DOUG DUNCAN: Yeah. To the extent that rates continue to move up as the Fed takes additional actions, that will, as I said, particularly impact first-time homebuyers. Now, there is a cushion that suggests that this won't go too far, even if rates, say, break 4% by the end of the year. And that is while savings rates have fallen back to pre-pandemic levels, the dollars that households have in their checking accounts are about $2 trillion more than what the pre-pandemic trend line would suggest. So the consumers still have some money. And some of that will get applied in the housing space. The other challenge, however, is even if you want to buy a house, supplies are so low on your existing home side, it may be hard to find one.

- Yeah. Absolutely. And home values have soared over the last year, something up like something between 15% and 17%, creating vast amounts of housing wealth. Low rates are locked in. So how much appreciation do we see this year? And then what incentive really is there for someone to sell because, you know, your home is worth much more, but to replace that is very difficult.

DOUG DUNCAN: Yeah. That's a challenge. We saw something on the order of 18% increase in house prices in 2021 following about a 15% increase in 2020. Our estimate is that in 2022, the increase in prices will be somewhere in the 7% to 8% range. It sounds sort of funny to say way down to seven or eight, which is much higher than the long-term average. It is the problem for an existing homeowner that if you're going to sell your house, you have to find another one.

And my favorite anecdote recently is basically every realtor in the country has one house to sell. There are about as many houses available for sale as there are realtors. So that's the challenge is you may have equity in your existing home, and certainly do given the price appreciation, but finding another house, you may well give it away to the next owner if you make that shift.

- So it's been a tale of two cities, right. For those who have the money and can invest, it's been a great opportunity to buy. And some of those people buying are second-time buyers or they're investors. But what about for the first-time homeowner that just can't afford these prices? They're really being priced out of the market. They're having to go to the rental market.
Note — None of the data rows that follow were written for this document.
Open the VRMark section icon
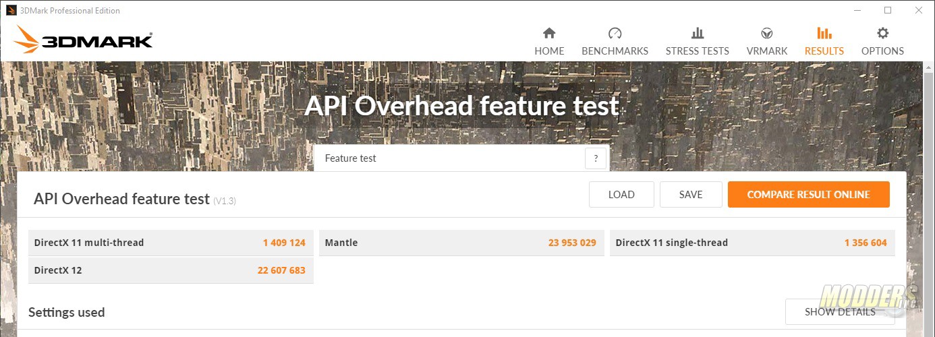This screenshot has width=935, height=337. tap(767, 33)
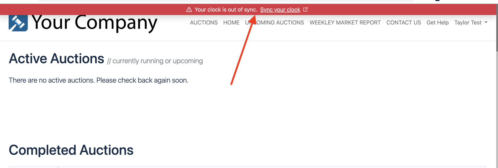Click the Your Company brand name

coord(94,23)
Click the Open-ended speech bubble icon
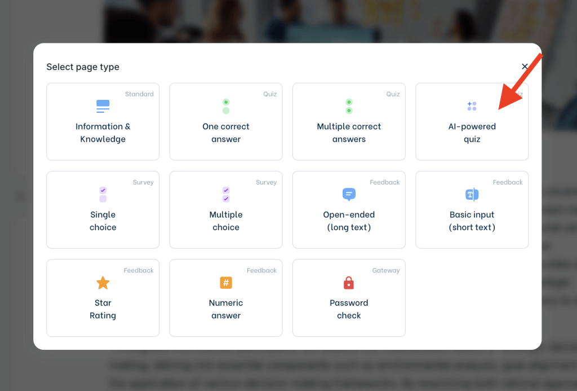 click(x=349, y=195)
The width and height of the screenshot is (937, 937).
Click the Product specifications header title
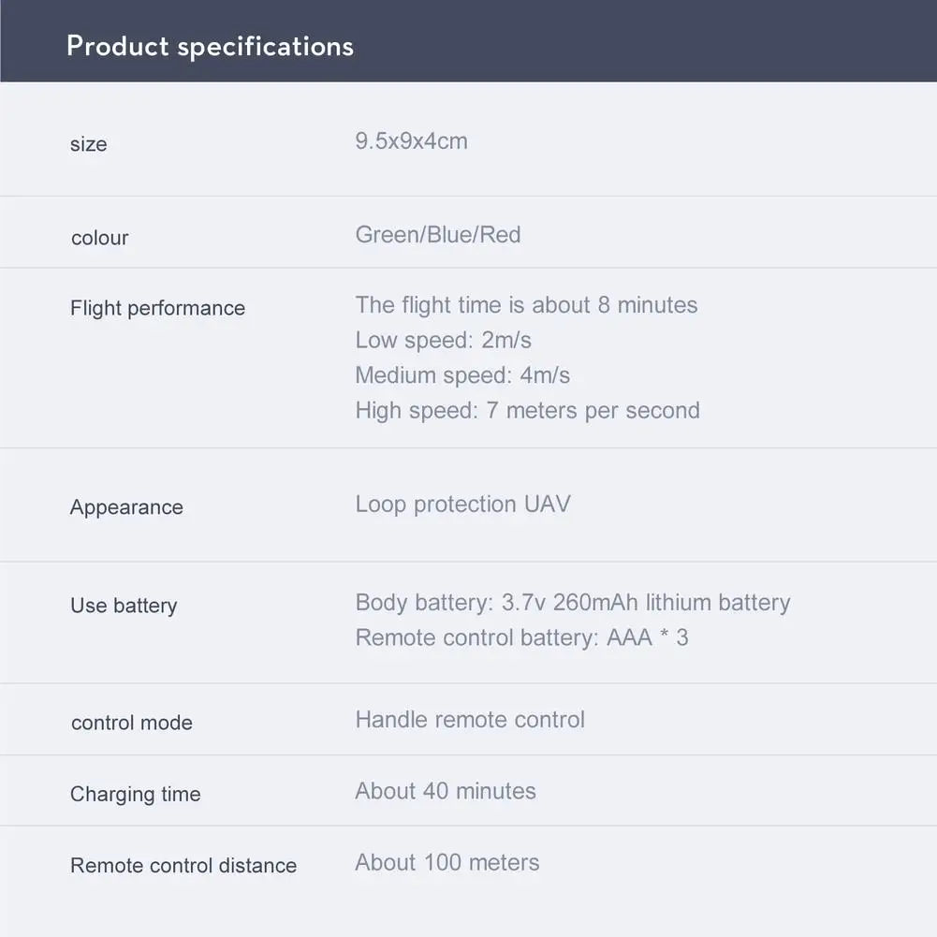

Those prices are going higher and higher. It's a housing crisis, if you will. And what do those people do? What's their recourse?
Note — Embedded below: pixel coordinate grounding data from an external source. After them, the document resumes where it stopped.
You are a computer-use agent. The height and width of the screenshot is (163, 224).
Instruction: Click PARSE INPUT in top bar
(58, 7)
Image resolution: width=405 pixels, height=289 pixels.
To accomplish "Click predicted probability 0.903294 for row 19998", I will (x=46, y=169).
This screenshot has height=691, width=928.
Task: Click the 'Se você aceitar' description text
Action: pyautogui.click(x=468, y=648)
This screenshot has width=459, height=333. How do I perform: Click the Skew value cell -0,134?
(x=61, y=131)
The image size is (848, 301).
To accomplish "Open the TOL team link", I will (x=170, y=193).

DOUG DUNCAN: Well, the big challenge for first timers has been that there were a lot of cash buyers in the market. So it's faster to close the sale of the home with someone who brings cash to the table because you don't have to go through the financing mechanism. So that's been the biggest challenge for the first-time buyer. That will get easier. That is, there will be less cash coming to the table, less bids over price.

But still, the demographics suggest we're not near the peak of millennial home buying yet. So there's going to be additional pressure on the demand side, even though we do expect a bit of a slowdown in sales this year, primarily driven by those two factors of declining affordability and the lack of affordable supply.
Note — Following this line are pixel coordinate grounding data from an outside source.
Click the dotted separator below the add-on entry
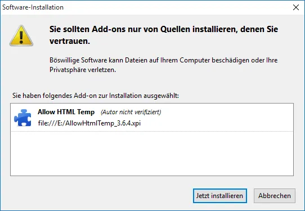305x211 pixels. tap(152, 132)
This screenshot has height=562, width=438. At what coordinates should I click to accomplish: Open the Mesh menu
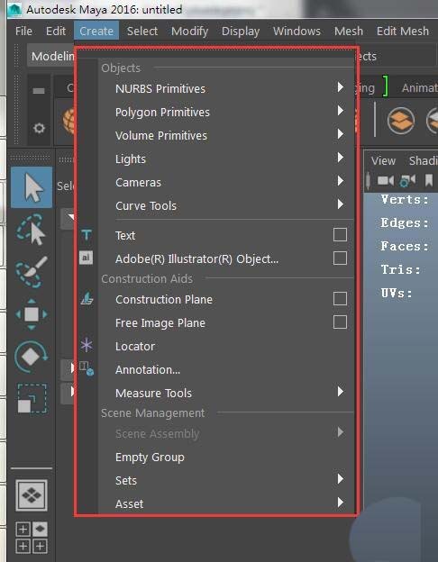click(x=348, y=32)

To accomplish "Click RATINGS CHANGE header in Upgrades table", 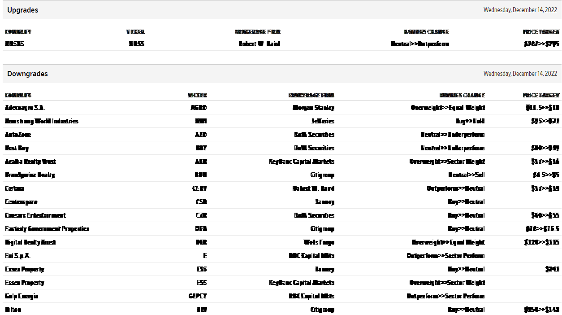I will click(x=426, y=32).
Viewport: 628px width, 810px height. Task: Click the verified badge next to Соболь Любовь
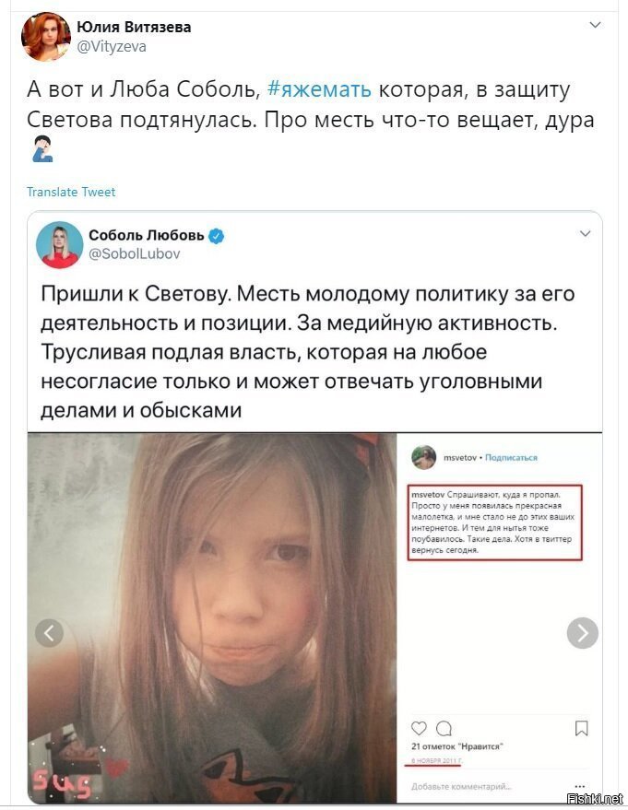pos(216,236)
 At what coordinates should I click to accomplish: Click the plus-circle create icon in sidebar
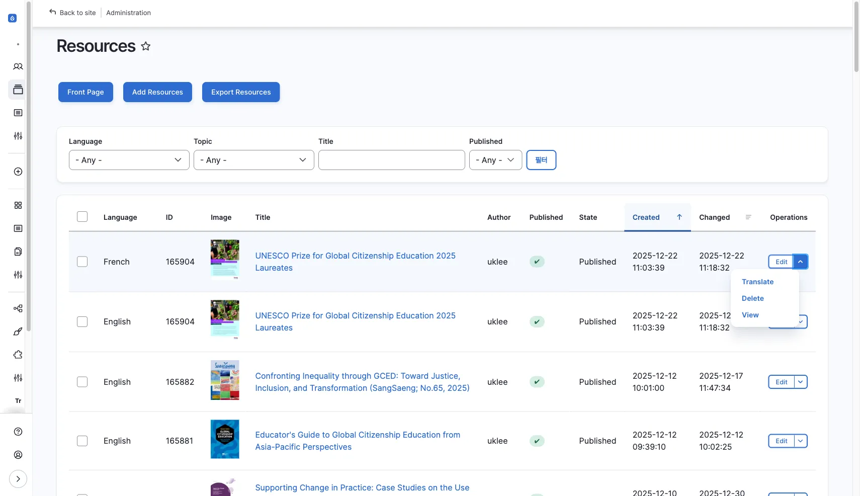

- And really quickly just want to ask you, do you see any relief in the rental market coming later on this year?

DOUG DUNCAN: Well, the rental market actually has a lot of the same characteristics as the purchase market, which is strong demographic demand. The rent appreciation did take a bit of a hit at the beginning of the pandemic. However, it has recovered and is on an upward profile again. So the renters will suffer some of the same issues as buyers are, which is appreciating prices, in this case, appreciating rents. And of course, all that shows up in inflation measures, which is one of the reasons that nominal interest rates are going to rise.

- OK. We will leave it there. Thank you so much. Doug Duncan, Fannie Mae chief economist. Thanks for stopping.